Task brief
Could you turn every line of the material below into a JSON list of strings, one string per line, with blank lines dropped and the pictures left out?

-- start --

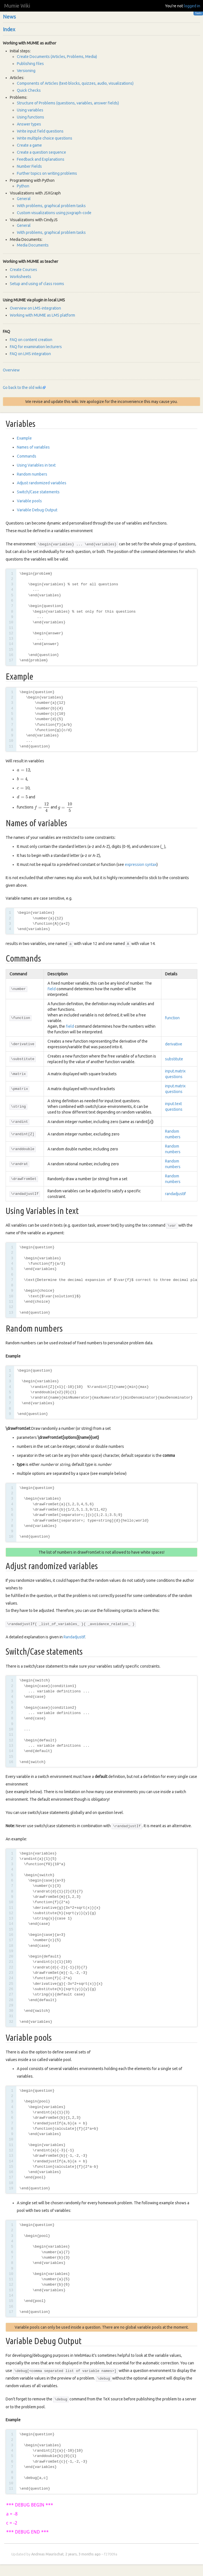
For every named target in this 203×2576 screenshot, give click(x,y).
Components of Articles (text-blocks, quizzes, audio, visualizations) (75, 83)
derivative (173, 1044)
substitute (174, 1059)
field (52, 989)
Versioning (26, 70)
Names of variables (33, 447)
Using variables (30, 110)
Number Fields (29, 166)
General (24, 198)
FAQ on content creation (31, 339)
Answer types (29, 124)
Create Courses (23, 269)
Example (24, 438)
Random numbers (32, 474)
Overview (11, 370)
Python (23, 186)
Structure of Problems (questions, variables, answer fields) (68, 103)
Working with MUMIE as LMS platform (42, 315)
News (9, 16)
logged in (192, 6)
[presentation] (23, 770)
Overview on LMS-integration (35, 308)
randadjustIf (175, 1193)
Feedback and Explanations (40, 159)
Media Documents (33, 245)
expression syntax (141, 864)
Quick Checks (29, 90)
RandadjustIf (74, 1637)
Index (9, 29)
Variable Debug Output (37, 510)
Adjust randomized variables (41, 483)
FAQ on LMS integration (30, 353)
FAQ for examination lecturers (36, 346)
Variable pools (29, 501)
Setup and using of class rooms (37, 283)
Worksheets (20, 276)
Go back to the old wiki (22, 387)
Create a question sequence (41, 152)
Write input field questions (40, 131)
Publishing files (30, 63)
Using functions (30, 117)
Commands (26, 456)
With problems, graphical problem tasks (51, 205)
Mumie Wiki (17, 5)
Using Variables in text (36, 465)
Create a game (29, 145)
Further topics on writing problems (47, 173)
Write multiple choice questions (44, 138)
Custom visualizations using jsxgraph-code (54, 212)
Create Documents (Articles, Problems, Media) (57, 56)
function (172, 1018)
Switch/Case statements (38, 492)
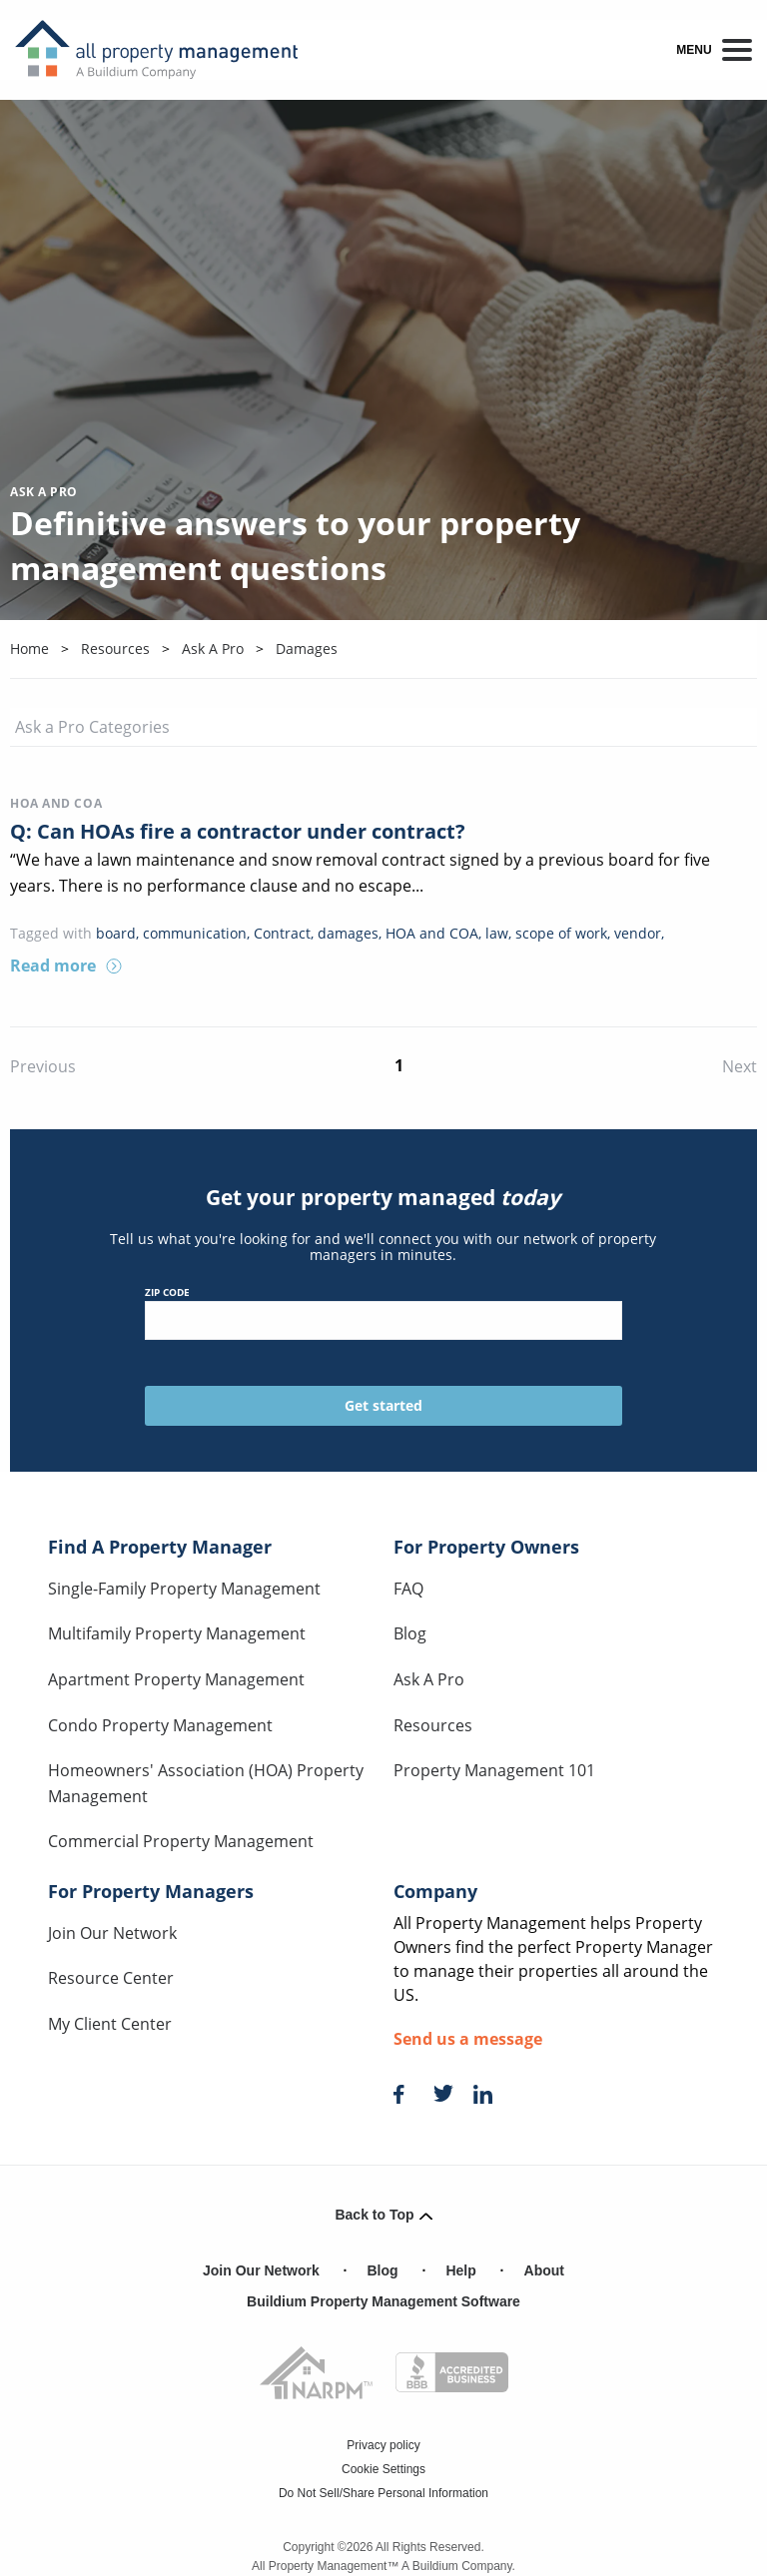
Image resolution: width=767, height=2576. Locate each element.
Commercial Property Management (181, 1841)
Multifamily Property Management (177, 1633)
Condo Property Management (160, 1725)
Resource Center (111, 1978)
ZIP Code (384, 1312)
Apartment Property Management (176, 1679)
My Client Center (110, 2024)
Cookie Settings (383, 2469)
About (544, 2270)
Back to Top (383, 2215)
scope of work (561, 933)
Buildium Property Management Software (383, 2301)
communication (195, 933)
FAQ (408, 1589)
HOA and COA (56, 803)
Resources (432, 1725)
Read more (66, 965)
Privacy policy (383, 2445)
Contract (282, 933)
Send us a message (467, 2039)
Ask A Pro (428, 1679)
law (496, 933)
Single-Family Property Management (184, 1589)
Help (460, 2270)
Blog (409, 1633)
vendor (637, 933)
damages (348, 933)
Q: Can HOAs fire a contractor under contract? (237, 831)
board (116, 933)
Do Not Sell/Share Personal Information (383, 2493)
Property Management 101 (494, 1770)
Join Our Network (112, 1933)
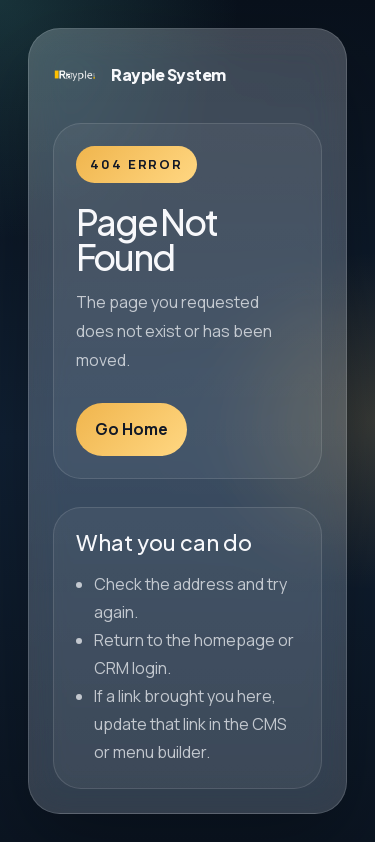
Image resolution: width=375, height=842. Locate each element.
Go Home (131, 429)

-- end --

Completed task
[
  "For every named target in this 203×2576 screenshot, give click(x,y).",
  "Components of Articles (text-blocks, quizzes, audio, visualizations) (75, 83)",
  "derivative (173, 1044)",
  "substitute (174, 1059)",
  "field (52, 989)",
  "Versioning (26, 70)",
  "Names of variables (33, 447)",
  "Using variables (30, 110)",
  "Number Fields (29, 166)",
  "General (24, 198)",
  "FAQ on content creation (31, 339)",
  "Answer types (29, 124)",
  "Create Courses (23, 269)",
  "Example (24, 438)",
  "Random numbers (32, 474)",
  "Overview (11, 370)",
  "Python (23, 186)",
  "Structure of Problems (questions, variables, answer fields) (68, 103)",
  "Working with MUMIE as LMS platform (42, 315)",
  "News (9, 16)",
  "logged in (192, 6)",
  "[presentation] (23, 770)",
  "Overview on LMS-integration (35, 308)",
  "randadjustIf (175, 1193)",
  "Feedback and Explanations (40, 159)",
  "Media Documents (33, 245)",
  "expression syntax (141, 864)",
  "Quick Checks (29, 90)",
  "RandadjustIf (74, 1637)",
  "Index (9, 29)",
  "Variable Debug Output (37, 510)",
  "Adjust randomized variables (41, 483)",
  "FAQ on LMS integration (30, 353)",
  "FAQ for examination lecturers (36, 346)",
  "Variable pools (29, 501)",
  "Setup and using of class rooms (37, 283)",
  "Worksheets (20, 276)",
  "Go back to the old wiki (22, 387)",
  "Create a question sequence (41, 152)",
  "Write input field questions (40, 131)",
  "Publishing files (30, 63)",
  "Using functions (30, 117)",
  "Commands (26, 456)",
  "With problems, graphical problem tasks (51, 205)",
  "Mumie Wiki (17, 5)",
  "Using Variables in text (36, 465)",
  "Create a game (29, 145)",
  "Further topics on writing problems (47, 173)",
  "Write multiple choice questions (44, 138)",
  "Custom visualizations using jsxgraph-code (54, 212)",
  "Create Documents (Articles, Problems, Media) (57, 56)",
  "function (172, 1018)",
  "Switch/Case statements (38, 492)",
  "Image resolution: width=767, height=2576. Locate each element.",
  "Commercial Property Management (181, 1841)",
  "Multifamily Property Management (177, 1633)",
  "Condo Property Management (160, 1725)",
  "Resource Center (111, 1978)",
  "ZIP Code (384, 1312)",
  "Apartment Property Management (176, 1679)",
  "My Client Center (110, 2024)",
  "Cookie Settings (383, 2469)",
  "About (544, 2270)",
  "Back to Top (383, 2215)",
  "scope of work (561, 933)",
  "Buildium Property Management Software (383, 2301)",
  "communication (195, 933)",
  "FAQ (408, 1589)",
  "HOA and COA (56, 803)",
  "Resources (432, 1725)",
  "Read more (66, 965)",
  "Privacy policy (383, 2445)",
  "Contract (282, 933)",
  "Send us a message (467, 2039)",
  "Ask A Pro (428, 1679)",
  "law (496, 933)",
  "Single-Family Property Management (184, 1589)",
  "Help (460, 2270)",
  "Blog (409, 1633)",
  "vendor (637, 933)",
  "damages (348, 933)",
  "Q: Can HOAs fire a contractor under contract? (237, 831)",
  "board (116, 933)",
  "Do Not Sell/Share Personal Information (383, 2493)",
  "Property Management 101 (494, 1770)",
  "Join Our Network (112, 1933)",
  "Image resolution: width=375, height=842. Locate each element.",
  "Go Home (131, 429)"
]